SimPEG.regularization.LinearCorrespondence#

class SimPEG.regularization.LinearCorrespondence(mesh, wire_map, coefficients=None, **kwargs)[source]#

Bases: BaseSimilarityMeasure

Linear correspondence regularization for joint inversion with two physical properties.

LinearCorrespondence is used to recover a model where the differences between the model parameter values for two physical property types are minimal. LinearCorrespondence can also be used to minimize the squared L2-norm of a linear combination of model parameters for two physical property types. See the Notes section for a comprehensive description.

Parameters:

meshSimPEG.regularization.RegularizationMesh, discretize.base.BaseMesh: Mesh on which the regularization is discretized. This is not necessarily the same as the mesh on which the simulation is defined.
active_cellsNone, (n_cells, ) numpy.ndarray of bool: Boolean array defining the set of RegularizationMesh cells that are active in the inversion. If None, all cells are active.
wire_mapSimPEG.maps.Wires: Wire map connecting physical properties defined on active cells of the RegularizationMesh` to the entire model.
coefficientsNone, (3) numpy.ndarray of float: Coefficients \(\{ \lambda_1, \lambda_2, \lambda_3 \}\) for the linear relationship between model parameters. If None, the coefficients are set to \(\{ 1, -1, 0 \}\).

__Action item__: Write the next part of the SimPEG LinearCorrespondence documentation, starting after its last line. You won't need the records.

__Records from a data source__:

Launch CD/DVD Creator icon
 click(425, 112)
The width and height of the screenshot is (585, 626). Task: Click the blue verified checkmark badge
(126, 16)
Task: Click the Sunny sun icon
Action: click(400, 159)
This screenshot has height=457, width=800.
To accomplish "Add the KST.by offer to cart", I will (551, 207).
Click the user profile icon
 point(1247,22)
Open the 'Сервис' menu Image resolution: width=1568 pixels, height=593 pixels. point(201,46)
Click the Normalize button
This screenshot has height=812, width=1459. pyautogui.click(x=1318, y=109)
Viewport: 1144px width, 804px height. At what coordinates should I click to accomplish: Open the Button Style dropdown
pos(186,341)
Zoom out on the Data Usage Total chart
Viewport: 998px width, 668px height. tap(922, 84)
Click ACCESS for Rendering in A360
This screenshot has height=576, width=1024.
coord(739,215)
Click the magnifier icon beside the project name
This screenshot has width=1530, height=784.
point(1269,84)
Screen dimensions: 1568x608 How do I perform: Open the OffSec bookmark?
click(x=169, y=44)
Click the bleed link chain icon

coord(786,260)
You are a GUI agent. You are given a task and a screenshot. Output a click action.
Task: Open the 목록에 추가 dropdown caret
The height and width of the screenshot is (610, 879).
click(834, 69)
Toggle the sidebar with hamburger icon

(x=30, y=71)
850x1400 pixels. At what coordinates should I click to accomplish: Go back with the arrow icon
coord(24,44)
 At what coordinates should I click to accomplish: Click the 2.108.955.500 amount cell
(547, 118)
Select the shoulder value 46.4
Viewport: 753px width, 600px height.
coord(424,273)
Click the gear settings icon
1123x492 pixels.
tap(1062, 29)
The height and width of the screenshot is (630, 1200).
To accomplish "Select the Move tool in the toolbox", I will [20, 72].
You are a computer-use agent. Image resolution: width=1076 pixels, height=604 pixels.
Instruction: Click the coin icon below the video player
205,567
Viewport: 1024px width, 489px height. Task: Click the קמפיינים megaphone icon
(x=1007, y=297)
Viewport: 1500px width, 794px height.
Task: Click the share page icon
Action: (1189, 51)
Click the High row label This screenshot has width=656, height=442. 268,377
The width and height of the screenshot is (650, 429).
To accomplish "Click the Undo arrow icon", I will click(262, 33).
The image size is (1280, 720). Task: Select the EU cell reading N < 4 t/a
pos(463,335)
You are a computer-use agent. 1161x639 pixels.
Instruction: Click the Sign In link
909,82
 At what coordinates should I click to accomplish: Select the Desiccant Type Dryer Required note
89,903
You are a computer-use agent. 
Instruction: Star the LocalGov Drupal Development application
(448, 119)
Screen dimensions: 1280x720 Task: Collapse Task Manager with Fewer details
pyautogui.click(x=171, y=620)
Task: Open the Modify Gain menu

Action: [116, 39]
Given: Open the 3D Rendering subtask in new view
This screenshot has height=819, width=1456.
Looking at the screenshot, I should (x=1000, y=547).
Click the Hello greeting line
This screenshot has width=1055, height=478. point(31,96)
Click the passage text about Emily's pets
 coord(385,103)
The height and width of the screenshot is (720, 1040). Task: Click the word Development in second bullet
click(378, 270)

__Written response__:
Notes

Let \(\mathbf{m}\) be a discrete model consisting of two physical property types such that:

\[\begin{split}\mathbf{m} = \begin{bmatrix} \mathbf{m_1} \\ \mathbf{m_2} \end{bmatrix}\end{split}\]

Where \(\{ \lambda_1 , \lambda_2 , \lambda_3 \}\) define scalar coefficients for a linear combination of vectors \(\mathbf{m_1}\) and \(\mathbf{m_2}\), the regularization function (objective function) is given by:

\[\phi (\mathbf{m}) = \frac{1}{2} \big \| \lambda_1 \mathbf{m_1} + \lambda_2 \mathbf{m_2} + \lambda_3 \big \|^2\]

Scalar coefficients \(\{ \lambda_1 , \lambda_2 , \lambda_3 \}\) are set using the coefficients property. For a true linear correspondence constraint, we set \(\{ \lambda_1 , \lambda_2 , \lambda_3 \}\) to \(\{ 1, -1, 0 \}\).

Attributes

coefficients

Coefficients for the linear relationship between model parameters.

Methods

`__call__`(model)	Evaluate the regularization function for the model provided.
`deriv`(model)	Gradient of the regularization function evaluated for the model provided.
`deriv2`(model[, v])	Hessian of the regularization function evaluated for the model provided.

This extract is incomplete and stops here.